» BELLE SAISON »: à GRENOBLE la MUNICIPALITÉ RENONCE à la PROPRETÉ

Publié par user1 le

Comme à son habitude la municipalité Piolle (Verts/PG) organise une opération de communication qui cache l’essentiel. L’espèce de « nettoyage de printemps » auquel elle appelle les grenoblois à participer aujourd’hui a pour objet de faire oublier qu’elle ne veut plus assurer la propreté de la ville.

Depuis des mois et des mois , de tous les quartiers, la même protestation montent : la saleté. Les poubelles débordent, les trottoirs sont sales . Dans le centre ville  avec l’occupation illicite de l’espace public, c’est bien pire. Excréments,  urine, papiers gras, canettes … les zones piétonnes que la municipalité veut encore étendre sont devenues des repoussoir à déambulation. D’ailleurs la clientèle a déserté et le commerce est la principale victime.

LES GRENOBLOIS DOIVENT PAYER les IMPÔTS ET BALAYER les RUES

Mais pas seulement. Les dernières familles de composition classique qui habitaient encore le centre sont furieuses et se sont manifesté fortement à plusieurs reprises en particulier lors des assemblées de l’Union de Quartier.

Au lieu d’y répondre par l’action E.Piolle a donc lancé  » la belle saison  » en demandant aux grenoblois de prendre leurs balais et de nettoyer la ville. Les  » Scouts et Guides de France » se sont associés à  la journée. On commence par ça. Après les grenoblois devront se cotiser pour acquérir les bennes. Mais cela ne vient pas en déduction des impôts locaux.

LA MUNICIPALITÉ N’EST PAS RESPONSABLE

Il s’agit de culpabiliser les grenoblois: si la ville est sale ce n’est pas parce que la municipalité n’est pas attentive à la question, mais bien parce que les Grenoblois la salissent ! La première annonce de la journée avait suscité une forte réaction négative et la communication s’est affinée si l’on ose dire.

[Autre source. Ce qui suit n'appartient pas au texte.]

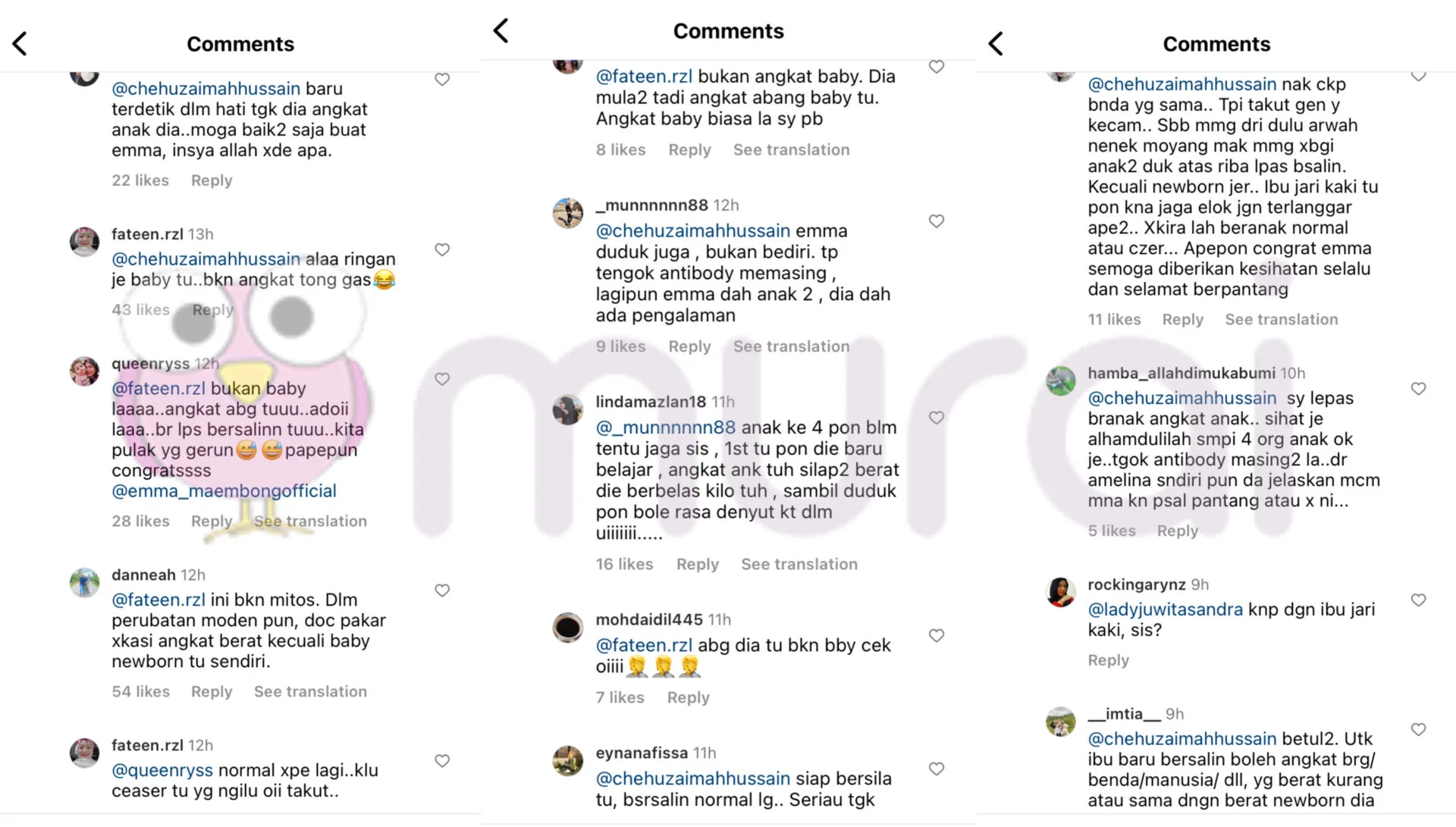View likes on queenryss's comment (28 likes)
Viewport: 1456px width, 827px height.
(140, 521)
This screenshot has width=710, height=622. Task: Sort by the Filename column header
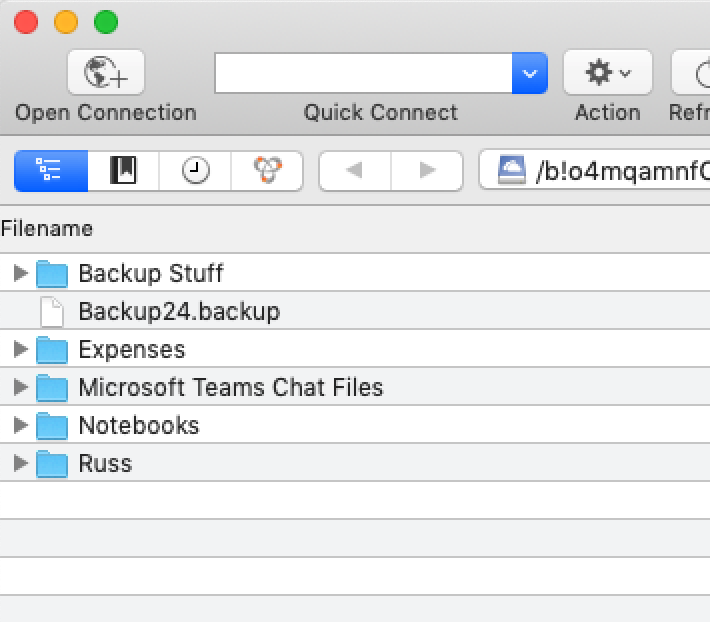click(x=47, y=229)
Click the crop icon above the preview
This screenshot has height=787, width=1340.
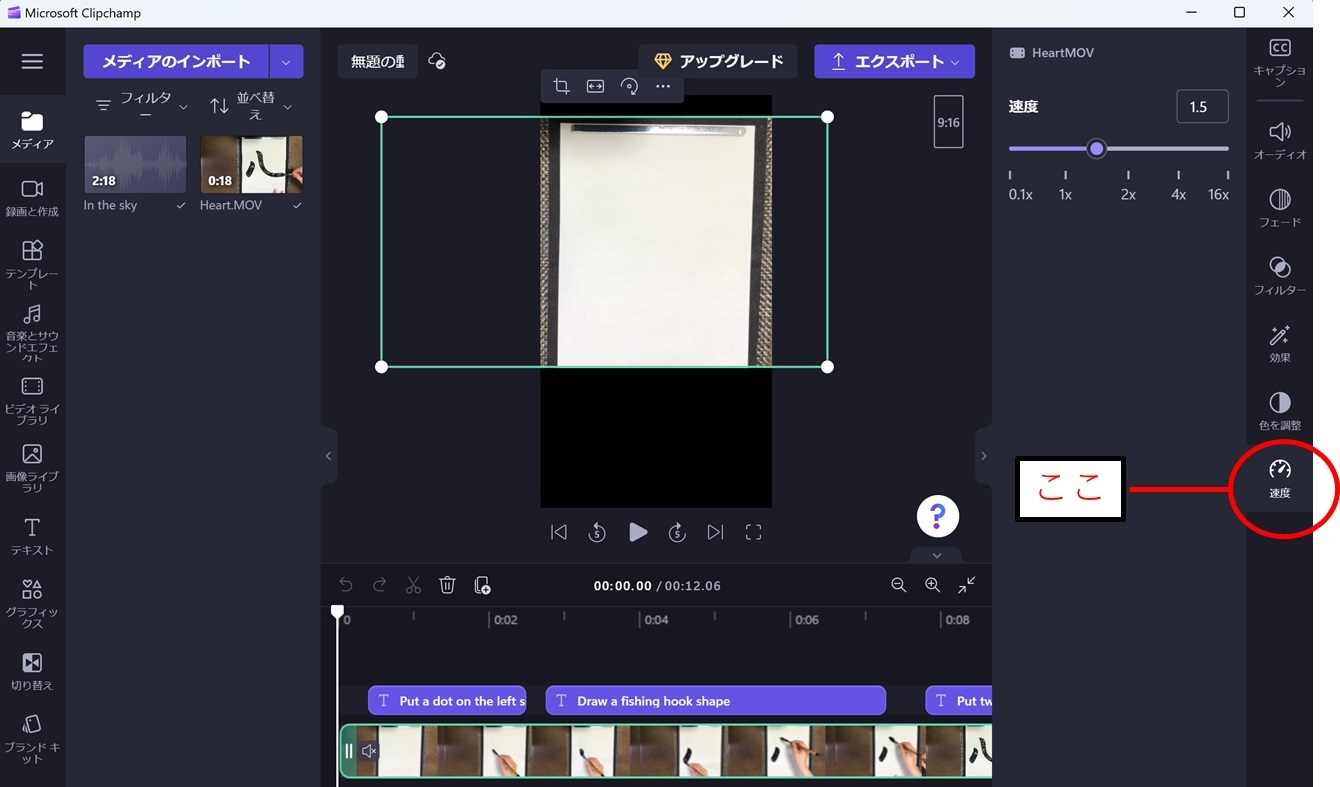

Les élus ont un peu disparu et le  » Dauphiné Libéré  » insiste beaucoup sur le nouveau message: il s’agit de reconnaitre le travail des … services municipaux. Le quotidien fait donc parler ceux-ci à la demande de la municipalité. Le clin d’oeil est très très gros. Si vous critiquez la saleté de la ville, vous critiquez ceux qui nettoient.  Vous contestez leur travail. Toujours cette grossiereté dans la propagande qui irrite tant les grenoblois.

 » LA FAUTE à la SOCIÉTÉ de CONSOMMATION  »

Le nouveau chef de service recruté par la municipalité, Christophe Comito , estimant d’ailleurs entre autre raisons de la malpropreté:  » La faute notamment à la société de consomma­tion  » ( DL du 29/4/16) . Une raison supplémentaire pour moins consommer évidemment. Les Grenoblois saliront moins. Un zeste de promotion de la décroissance qui fait tant de bien à l’emploi ne peut pas nuire au passage.

MAIS POURQUOI LA VILLE ÉTAIT PROPRE AVEC UNE MUNICIPALITE de DROITE?

Evidemment la municipalité Piolle avait déniché des villes ou des opérations de ce type sont conduites, telle Bordeaux, ou la propreté est une préoccupation constante de la municipalité. Une ville ou l’environnement urbain a été particulièrement soigné, ou la  valeur des biens a augmenté de + 33% ces 10 dernières années. Bref tout a fait comparable à Grenoble!

Ce flot de propagande voudrait faire oublier les questions simples qui se posent avec insistance : mais pourquoi donc dans les années 80, sous la droite, Grenoble était une ville propre, fleurie, entretenue par des équipes municipales qui avaient cette préoccupation constante ?

MAIS POURQUOI ELLE EST SALE AVEC LES IMPÔTS LES PLUS ÉLEVÉS de FRANCE?

Mais pourquoi donc aujourd’hui avec les impôts payés par les grenoblois les plus élevés de France, une taxe sur le ramassage des ordures ménagères qui augmente de + 19% , la municipalité n’est pas en capacité d’assurer ses tâches de base ?

LES GRENOBLOIS NE LAISSERONT PAS DÉCLASSER LEUR VILLE

Ces questions simples que se posent les grenoblois ne seront pas emportées par le tambour du boniment. Demain les grenoblois ne vont pas plus accepter qu’hier que la municipalité renonce à assurer la propreté de la ville. Ce facteur – parmi tant d’autres – est l’un de ceux qui est le plus visible dans la dégradation de la ville, du vivre ensemble et de l’attractivité de la capitale des Alpes.

Les Grenoblois ne laisseront pas déclasser leur ville pour en faire une zone.